== Problem ==
The answer must be an exact copy of the lines from the one holding "Add submenu item to Inicio row" through the final line of the entries, and nothing else.

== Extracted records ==
>>>

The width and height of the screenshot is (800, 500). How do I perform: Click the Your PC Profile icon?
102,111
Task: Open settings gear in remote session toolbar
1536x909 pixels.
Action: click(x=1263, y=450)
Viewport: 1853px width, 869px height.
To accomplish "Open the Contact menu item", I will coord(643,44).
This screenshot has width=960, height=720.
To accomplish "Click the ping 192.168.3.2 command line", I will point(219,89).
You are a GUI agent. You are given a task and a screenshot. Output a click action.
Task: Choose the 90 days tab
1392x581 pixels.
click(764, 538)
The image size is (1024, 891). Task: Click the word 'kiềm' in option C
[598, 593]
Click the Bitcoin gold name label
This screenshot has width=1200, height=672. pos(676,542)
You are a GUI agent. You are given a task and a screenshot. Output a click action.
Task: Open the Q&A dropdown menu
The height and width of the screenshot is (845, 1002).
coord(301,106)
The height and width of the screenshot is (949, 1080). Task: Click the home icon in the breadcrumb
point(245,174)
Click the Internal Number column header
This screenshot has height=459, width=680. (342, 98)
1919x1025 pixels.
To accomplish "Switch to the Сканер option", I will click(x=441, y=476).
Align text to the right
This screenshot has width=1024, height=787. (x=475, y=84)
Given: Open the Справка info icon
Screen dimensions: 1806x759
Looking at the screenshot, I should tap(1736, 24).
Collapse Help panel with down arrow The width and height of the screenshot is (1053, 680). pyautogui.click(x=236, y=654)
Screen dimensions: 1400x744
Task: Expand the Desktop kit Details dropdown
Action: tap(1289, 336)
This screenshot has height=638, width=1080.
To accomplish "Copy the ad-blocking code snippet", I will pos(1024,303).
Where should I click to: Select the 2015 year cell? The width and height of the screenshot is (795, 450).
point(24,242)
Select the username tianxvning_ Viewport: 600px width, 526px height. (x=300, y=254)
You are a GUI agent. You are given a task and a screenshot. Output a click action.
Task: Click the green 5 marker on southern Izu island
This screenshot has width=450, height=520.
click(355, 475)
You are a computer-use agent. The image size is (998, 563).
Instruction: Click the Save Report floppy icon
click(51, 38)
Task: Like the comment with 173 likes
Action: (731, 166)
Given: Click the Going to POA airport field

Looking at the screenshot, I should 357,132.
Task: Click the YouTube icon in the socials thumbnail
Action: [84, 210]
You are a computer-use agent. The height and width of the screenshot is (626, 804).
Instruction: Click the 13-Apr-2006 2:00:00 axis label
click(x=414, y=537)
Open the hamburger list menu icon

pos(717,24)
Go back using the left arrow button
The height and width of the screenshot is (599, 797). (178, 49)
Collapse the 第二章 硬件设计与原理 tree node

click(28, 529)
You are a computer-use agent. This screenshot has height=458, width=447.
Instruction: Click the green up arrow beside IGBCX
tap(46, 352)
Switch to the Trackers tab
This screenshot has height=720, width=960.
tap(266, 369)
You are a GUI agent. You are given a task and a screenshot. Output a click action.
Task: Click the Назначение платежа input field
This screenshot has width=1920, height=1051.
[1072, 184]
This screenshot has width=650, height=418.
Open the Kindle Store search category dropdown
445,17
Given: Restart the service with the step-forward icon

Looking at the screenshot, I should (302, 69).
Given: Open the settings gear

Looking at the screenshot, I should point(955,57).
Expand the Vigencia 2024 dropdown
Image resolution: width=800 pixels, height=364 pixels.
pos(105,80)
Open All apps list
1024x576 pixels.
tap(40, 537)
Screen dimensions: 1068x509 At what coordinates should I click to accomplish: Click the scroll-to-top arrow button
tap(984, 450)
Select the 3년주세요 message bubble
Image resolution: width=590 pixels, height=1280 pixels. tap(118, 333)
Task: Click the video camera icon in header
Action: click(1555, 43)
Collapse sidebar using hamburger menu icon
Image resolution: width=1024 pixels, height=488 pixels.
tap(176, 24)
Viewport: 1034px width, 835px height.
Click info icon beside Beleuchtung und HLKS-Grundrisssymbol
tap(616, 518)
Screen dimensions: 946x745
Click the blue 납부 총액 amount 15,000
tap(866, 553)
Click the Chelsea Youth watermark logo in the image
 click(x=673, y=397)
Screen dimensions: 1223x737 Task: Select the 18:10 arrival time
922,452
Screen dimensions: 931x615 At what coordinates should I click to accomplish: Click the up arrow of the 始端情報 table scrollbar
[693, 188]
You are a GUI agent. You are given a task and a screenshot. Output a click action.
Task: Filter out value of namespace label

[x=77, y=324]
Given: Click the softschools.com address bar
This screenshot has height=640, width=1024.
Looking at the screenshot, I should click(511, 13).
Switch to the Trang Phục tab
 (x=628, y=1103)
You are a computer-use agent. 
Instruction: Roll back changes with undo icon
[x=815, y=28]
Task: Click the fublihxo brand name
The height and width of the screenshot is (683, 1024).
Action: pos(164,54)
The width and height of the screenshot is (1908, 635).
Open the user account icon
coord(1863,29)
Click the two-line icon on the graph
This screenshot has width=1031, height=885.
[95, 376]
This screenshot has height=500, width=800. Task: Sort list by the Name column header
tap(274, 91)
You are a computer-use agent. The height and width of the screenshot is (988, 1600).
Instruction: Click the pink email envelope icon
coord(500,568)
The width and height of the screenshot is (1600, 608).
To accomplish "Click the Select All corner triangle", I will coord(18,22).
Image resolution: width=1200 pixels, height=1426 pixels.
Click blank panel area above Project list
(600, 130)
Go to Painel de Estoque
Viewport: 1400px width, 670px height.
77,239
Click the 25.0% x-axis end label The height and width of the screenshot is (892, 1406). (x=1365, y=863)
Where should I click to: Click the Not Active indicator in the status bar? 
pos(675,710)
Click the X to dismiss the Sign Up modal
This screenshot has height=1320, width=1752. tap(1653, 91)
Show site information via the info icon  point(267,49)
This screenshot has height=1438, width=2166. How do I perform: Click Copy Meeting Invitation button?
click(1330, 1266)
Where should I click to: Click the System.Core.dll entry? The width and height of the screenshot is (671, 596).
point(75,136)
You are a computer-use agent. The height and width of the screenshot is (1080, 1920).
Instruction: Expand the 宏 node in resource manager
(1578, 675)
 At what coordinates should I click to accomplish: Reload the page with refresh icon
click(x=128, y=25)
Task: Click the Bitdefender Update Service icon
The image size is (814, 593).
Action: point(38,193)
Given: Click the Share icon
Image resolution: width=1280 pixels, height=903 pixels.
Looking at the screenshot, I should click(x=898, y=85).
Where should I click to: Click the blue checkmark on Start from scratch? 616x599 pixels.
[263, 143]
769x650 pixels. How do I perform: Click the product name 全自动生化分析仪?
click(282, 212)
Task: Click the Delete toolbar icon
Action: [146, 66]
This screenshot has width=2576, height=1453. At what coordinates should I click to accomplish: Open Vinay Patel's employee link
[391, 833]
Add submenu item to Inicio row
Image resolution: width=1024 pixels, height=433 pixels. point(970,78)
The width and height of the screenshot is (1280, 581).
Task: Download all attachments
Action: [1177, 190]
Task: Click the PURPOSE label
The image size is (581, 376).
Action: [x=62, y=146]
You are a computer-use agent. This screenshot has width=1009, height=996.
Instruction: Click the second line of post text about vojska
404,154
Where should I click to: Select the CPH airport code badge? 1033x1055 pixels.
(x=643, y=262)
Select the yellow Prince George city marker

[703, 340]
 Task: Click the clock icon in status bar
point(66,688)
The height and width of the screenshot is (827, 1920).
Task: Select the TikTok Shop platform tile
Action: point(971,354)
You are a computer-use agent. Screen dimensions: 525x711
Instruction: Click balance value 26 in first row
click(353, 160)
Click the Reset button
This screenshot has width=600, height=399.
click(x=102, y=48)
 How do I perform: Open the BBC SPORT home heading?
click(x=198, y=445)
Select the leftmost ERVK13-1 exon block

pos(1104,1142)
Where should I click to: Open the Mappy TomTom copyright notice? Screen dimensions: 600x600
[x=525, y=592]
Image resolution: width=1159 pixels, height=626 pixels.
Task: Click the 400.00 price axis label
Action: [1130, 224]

<<<

== Expected answer ==
Add submenu item to Inicio row
Image resolution: width=1024 pixels, height=433 pixels. point(970,78)
The width and height of the screenshot is (1280, 581).
Task: Download all attachments
Action: [1177, 190]
Task: Click the PURPOSE label
The image size is (581, 376).
Action: [x=62, y=146]
You are a computer-use agent. This screenshot has width=1009, height=996.
Instruction: Click the second line of post text about vojska
404,154
Where should I click to: Select the CPH airport code badge? 1033x1055 pixels.
(x=643, y=262)
Select the yellow Prince George city marker

[703, 340]
 Task: Click the clock icon in status bar
point(66,688)
The height and width of the screenshot is (827, 1920).
Task: Select the TikTok Shop platform tile
Action: point(971,354)
You are a computer-use agent. Screen dimensions: 525x711
Instruction: Click balance value 26 in first row
click(353, 160)
Click the Reset button
This screenshot has width=600, height=399.
click(x=102, y=48)
 How do I perform: Open the BBC SPORT home heading?
click(x=198, y=445)
Select the leftmost ERVK13-1 exon block

pos(1104,1142)
Where should I click to: Open the Mappy TomTom copyright notice? Screen dimensions: 600x600
[x=525, y=592]
Image resolution: width=1159 pixels, height=626 pixels.
Task: Click the 400.00 price axis label
Action: [1130, 224]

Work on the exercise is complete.